"Em 1953, quando Alfredo Di Stéfano foi desviado do Barcelona para o Real Madrid por uma decisão politica apresentada como salomónica mas que acabou, como tantas vezes em Espanha, por favorecer o clube da capital, o franquismo encontrou o seu porta estandarte perfeito contra o republicanismo democrático catalão: o maior clube de Espanha ao serviço da narrativa de uma pátria “una, grande y libre”.
O Real torna-se na montra europeia do regime, confundindo supremacia desportiva com a vocação imperial dos castelhanos sobre o resto da Península. Isso até esbarrar na final de 62 no campeão europeu em título, o Benfica de Eusébio, Mário Coluna, e Bela Guttman que viria a sagrar-se bicampeão europeu precisamente contra o gigante espanhol.
Qual paradoxo de luta de classes, o Sport Lisboa Benfica, clube fundado por um farmacêutico e outros pequeno burgueses numa freguesia periférica de Lisboa do início do século XX, representa precisamente o contrário dessa expectativa nobiliárquica de domínio protegido por um status quo vigente. É certo que é o clube de futebol mais titulado de Portugal, um grande campeão de um país periférico que nunca se confundiu com os grandes organismos que regulam o futebol mundial, mas que fez da bola um idioma próprio, falado em Lisboa, nas aldeias de todo o país e nas antigas colónias.

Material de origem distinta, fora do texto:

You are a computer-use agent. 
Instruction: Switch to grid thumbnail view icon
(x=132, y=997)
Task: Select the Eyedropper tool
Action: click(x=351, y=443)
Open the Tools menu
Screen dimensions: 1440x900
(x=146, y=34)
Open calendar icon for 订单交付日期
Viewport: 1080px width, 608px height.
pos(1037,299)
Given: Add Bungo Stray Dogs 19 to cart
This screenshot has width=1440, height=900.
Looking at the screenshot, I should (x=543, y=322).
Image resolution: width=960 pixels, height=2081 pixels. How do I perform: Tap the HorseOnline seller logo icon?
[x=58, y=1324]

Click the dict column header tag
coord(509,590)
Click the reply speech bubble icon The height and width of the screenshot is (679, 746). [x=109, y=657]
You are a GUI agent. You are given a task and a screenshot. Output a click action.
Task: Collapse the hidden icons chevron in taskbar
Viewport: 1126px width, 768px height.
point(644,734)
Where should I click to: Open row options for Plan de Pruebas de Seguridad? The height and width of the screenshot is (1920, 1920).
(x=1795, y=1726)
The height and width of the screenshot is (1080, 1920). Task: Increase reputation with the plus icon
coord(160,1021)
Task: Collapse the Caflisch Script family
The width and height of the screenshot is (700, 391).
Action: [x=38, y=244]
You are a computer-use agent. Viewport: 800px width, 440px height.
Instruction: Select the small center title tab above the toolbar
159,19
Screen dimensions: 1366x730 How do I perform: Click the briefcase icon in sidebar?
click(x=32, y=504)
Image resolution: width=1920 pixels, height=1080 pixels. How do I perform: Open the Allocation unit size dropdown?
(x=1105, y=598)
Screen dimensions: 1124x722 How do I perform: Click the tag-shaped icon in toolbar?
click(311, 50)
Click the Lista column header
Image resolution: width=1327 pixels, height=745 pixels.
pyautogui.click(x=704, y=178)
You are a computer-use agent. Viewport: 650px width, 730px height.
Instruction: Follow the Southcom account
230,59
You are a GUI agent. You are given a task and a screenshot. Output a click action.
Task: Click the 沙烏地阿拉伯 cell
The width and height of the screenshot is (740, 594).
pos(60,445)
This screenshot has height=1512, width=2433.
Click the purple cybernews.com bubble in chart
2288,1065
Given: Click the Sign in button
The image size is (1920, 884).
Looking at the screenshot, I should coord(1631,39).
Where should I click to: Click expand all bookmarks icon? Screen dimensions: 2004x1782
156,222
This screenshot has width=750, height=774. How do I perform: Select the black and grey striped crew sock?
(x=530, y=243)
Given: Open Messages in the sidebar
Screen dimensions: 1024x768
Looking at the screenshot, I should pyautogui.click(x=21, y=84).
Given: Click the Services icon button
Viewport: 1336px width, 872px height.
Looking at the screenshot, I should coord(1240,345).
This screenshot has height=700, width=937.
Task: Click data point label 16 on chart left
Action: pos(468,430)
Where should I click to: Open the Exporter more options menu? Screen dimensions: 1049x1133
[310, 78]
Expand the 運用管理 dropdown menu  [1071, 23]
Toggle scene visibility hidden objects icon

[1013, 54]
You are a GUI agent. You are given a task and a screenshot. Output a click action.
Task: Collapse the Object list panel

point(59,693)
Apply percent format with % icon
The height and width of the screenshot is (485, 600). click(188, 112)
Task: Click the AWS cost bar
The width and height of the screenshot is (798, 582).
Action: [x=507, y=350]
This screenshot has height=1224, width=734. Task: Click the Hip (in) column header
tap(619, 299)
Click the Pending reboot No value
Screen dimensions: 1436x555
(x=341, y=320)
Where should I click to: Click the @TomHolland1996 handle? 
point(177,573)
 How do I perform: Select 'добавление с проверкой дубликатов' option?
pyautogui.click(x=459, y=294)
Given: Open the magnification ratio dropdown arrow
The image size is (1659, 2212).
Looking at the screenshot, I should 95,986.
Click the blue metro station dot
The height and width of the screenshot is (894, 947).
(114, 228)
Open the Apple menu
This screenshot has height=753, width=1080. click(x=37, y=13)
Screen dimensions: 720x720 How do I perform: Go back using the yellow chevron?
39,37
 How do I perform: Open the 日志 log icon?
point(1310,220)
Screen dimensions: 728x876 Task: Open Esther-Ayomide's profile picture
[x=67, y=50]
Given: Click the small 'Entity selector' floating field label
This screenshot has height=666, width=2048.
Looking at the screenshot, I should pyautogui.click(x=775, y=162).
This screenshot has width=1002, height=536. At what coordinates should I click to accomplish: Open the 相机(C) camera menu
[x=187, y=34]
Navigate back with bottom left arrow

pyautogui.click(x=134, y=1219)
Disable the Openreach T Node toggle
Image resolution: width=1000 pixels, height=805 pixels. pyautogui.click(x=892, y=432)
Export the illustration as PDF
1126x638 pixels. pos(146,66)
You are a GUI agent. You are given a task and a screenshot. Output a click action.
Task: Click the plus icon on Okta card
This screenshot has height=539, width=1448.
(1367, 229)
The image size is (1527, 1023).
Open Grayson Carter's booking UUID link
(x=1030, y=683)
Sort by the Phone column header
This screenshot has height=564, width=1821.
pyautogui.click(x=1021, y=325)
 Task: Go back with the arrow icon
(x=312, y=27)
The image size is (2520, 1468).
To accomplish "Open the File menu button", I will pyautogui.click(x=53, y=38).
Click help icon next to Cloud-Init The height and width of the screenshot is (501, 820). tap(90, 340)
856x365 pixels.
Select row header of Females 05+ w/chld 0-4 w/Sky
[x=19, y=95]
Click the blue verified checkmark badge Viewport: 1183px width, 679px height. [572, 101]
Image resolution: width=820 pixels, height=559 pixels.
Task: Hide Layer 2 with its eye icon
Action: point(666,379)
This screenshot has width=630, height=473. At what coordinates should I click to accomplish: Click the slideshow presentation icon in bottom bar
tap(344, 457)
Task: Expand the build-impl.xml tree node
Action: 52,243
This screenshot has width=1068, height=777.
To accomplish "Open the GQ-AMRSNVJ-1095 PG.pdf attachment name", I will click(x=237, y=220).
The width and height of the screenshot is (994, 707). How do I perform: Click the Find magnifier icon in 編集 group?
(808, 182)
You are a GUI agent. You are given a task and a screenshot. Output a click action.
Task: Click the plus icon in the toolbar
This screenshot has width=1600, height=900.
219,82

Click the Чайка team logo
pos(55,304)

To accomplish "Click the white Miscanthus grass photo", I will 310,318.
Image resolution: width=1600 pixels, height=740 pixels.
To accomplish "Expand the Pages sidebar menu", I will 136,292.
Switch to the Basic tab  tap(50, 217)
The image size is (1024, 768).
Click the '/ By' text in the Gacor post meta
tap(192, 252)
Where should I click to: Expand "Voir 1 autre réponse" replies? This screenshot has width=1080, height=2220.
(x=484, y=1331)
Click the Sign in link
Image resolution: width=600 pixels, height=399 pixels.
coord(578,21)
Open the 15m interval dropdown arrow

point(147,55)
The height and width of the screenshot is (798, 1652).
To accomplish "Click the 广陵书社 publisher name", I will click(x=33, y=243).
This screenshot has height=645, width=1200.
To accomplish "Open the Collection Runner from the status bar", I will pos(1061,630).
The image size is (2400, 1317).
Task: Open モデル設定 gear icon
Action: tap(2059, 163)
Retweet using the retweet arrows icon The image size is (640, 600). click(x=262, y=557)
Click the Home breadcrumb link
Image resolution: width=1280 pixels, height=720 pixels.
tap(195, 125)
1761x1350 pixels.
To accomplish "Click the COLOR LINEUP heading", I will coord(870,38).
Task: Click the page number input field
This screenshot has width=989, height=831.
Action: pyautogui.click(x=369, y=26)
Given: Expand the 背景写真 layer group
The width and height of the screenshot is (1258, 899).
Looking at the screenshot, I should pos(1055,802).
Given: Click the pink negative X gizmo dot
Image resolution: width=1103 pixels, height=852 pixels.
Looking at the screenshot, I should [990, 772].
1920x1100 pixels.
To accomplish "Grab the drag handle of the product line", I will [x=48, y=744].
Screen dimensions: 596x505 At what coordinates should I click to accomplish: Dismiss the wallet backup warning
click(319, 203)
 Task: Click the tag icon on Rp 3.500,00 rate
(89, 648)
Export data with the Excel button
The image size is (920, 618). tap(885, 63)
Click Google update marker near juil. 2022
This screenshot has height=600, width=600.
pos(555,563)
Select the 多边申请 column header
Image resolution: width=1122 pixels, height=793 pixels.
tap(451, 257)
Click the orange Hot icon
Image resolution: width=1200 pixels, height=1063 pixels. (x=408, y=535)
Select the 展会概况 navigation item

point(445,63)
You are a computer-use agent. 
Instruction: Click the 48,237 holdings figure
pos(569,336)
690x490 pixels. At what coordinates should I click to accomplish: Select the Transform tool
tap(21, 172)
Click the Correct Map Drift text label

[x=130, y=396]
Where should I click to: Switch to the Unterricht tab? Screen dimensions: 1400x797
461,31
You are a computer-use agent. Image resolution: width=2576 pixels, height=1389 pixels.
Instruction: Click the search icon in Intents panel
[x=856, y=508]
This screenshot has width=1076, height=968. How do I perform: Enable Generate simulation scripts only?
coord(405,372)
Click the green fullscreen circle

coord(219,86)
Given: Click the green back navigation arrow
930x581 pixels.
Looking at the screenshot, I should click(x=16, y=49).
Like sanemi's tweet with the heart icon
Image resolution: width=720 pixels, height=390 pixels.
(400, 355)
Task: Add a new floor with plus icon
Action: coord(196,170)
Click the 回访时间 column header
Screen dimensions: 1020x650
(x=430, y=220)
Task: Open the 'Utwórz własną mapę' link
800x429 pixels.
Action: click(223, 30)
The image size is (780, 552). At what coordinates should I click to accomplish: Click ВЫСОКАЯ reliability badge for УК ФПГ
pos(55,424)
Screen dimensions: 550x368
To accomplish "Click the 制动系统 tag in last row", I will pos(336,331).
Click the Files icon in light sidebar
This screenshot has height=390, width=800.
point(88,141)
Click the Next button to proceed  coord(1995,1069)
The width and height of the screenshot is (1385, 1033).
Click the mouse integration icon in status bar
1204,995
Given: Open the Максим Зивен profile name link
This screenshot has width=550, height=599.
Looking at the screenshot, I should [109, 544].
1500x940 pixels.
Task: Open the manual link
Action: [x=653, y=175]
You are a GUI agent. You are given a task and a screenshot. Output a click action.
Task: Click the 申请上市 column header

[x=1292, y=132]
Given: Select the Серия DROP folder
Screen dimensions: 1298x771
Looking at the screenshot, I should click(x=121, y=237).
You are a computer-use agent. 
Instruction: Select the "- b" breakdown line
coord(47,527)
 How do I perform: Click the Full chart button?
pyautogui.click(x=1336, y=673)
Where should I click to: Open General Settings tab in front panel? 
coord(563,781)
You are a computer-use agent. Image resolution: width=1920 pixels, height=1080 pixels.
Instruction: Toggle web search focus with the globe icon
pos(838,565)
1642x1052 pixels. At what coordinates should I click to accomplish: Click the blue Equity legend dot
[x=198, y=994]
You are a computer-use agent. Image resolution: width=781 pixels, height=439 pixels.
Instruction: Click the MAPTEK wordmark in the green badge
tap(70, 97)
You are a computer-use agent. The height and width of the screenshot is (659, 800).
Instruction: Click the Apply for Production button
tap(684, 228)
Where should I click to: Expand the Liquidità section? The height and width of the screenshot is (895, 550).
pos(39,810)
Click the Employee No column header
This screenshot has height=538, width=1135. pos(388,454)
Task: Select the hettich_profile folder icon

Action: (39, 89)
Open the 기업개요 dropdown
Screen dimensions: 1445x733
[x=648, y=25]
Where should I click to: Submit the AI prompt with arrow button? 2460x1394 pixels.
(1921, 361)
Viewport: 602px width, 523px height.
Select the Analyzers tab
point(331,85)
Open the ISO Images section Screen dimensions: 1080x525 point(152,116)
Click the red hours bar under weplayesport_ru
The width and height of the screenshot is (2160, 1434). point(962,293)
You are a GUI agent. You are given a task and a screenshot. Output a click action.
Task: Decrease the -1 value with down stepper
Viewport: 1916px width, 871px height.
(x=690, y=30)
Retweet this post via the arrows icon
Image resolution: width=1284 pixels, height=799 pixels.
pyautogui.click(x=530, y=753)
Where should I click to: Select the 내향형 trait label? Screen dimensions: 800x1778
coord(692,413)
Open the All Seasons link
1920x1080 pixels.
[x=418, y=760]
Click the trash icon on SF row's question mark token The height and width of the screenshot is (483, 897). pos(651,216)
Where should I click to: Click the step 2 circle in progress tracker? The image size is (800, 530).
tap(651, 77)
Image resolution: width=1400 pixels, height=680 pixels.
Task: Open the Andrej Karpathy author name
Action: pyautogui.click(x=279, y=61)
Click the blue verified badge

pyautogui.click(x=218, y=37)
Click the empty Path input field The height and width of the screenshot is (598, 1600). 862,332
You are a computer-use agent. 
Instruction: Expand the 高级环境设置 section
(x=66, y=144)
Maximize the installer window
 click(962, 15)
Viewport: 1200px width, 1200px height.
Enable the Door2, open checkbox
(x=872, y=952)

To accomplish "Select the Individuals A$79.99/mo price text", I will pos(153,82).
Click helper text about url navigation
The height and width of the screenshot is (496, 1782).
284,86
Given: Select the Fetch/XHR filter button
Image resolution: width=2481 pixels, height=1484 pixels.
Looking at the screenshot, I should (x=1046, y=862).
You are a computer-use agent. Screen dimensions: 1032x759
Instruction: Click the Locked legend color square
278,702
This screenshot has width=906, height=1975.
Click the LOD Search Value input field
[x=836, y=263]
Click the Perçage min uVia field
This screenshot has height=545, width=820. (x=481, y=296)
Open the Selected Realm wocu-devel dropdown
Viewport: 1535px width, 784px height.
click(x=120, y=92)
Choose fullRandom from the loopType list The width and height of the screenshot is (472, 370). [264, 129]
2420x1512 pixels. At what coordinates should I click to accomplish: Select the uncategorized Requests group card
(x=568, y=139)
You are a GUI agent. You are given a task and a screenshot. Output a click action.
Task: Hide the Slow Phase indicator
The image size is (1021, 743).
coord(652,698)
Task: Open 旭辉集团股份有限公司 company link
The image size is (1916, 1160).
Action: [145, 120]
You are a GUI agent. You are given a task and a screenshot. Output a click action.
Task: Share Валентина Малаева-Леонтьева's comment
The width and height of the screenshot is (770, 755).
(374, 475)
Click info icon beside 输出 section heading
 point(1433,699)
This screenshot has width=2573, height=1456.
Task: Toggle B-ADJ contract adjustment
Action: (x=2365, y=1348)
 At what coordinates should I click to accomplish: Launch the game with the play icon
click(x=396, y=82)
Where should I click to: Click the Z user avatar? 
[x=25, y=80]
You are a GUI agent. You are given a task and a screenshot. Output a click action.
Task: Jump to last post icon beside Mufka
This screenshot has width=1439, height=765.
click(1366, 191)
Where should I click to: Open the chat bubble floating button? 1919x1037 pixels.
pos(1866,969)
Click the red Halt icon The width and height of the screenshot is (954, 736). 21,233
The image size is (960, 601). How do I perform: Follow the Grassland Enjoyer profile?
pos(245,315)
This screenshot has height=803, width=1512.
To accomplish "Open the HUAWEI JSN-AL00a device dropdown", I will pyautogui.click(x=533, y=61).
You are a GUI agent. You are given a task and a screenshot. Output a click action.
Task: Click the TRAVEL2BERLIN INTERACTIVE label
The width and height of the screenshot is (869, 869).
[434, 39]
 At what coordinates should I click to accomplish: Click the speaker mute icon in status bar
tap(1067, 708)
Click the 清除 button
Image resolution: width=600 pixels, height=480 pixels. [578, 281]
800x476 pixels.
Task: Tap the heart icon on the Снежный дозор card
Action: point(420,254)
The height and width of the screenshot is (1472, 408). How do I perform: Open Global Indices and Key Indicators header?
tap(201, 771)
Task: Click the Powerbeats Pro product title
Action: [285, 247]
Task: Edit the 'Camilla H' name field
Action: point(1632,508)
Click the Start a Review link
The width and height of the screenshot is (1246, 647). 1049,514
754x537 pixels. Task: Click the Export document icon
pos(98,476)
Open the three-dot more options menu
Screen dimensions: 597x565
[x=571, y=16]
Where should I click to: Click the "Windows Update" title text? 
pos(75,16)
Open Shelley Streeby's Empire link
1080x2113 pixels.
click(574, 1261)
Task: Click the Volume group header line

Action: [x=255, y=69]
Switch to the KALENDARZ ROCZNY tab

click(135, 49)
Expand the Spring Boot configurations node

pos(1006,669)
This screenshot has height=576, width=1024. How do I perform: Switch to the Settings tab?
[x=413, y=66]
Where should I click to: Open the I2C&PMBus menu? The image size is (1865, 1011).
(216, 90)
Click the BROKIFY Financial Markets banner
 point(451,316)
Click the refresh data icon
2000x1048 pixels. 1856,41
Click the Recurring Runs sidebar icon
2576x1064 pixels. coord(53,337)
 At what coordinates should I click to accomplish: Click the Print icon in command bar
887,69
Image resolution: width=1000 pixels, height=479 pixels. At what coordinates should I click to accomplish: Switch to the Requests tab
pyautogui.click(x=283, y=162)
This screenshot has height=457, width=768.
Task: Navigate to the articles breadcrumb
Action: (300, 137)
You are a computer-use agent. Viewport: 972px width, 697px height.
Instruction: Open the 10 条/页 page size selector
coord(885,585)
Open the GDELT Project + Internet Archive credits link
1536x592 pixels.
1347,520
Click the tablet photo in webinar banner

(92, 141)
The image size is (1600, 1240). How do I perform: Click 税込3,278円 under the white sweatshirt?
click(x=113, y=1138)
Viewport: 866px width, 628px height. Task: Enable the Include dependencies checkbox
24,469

Por seu turno, o Real (de) Madrid revê-se sem ponta de vergonha, numa ideia de centro imperial de poder dentro e fora das 4 linhas. Já o Benfica construiu-se como um clube popular, clube do povo, com lendas vindas de África, que trouxeram para a Luz a prova viva de que o talento não reconhece fronteiras nem hierarquias raciais.
Hoje, quando o maior clube de Portugal jogar contra o maior clube de Espanha, joga-se um choque de imaginários, que se materializaram ao longo da história em vitórias épicas, mas igualmente em enormes injustiças e manobras de bastidores, pelas quais "los blancos" ficaram famosos.
Mas faz algum sentido que a agressão "un puñetazo" de Valverde a Dahl tenha sido sumariamente arquivada, e que Prestianni seja suspenso preventivamente sem culpa provada!?!
Esta noite estará de um lado, o velho centro de poder castelhano, habituado a mandar em tudo e em todos, o clube dos mesmos que apresentam o mapa da península com o nome de España e sem as fronteiras com Portugal, e do outro, um gigante encarnado que cresceu a contrariar fatalismos geográficos, para lembrar que Lisboa também já foi uma capital do mundo, que nunca será uma província de ninguém e que o futebol pode ser, também, uma insurreição silenciosa contra os lobos brancos que se fazem passar por cordeiros e que não hesitam em fazer uso de todos os meios para atingir os seus fins.
Esta noite, contra o Real Madrid, e independente da nossa filiação clubística, temos todos a obrigação histórica ética e moral de apoiar o Sport Lisboa e Benfica!"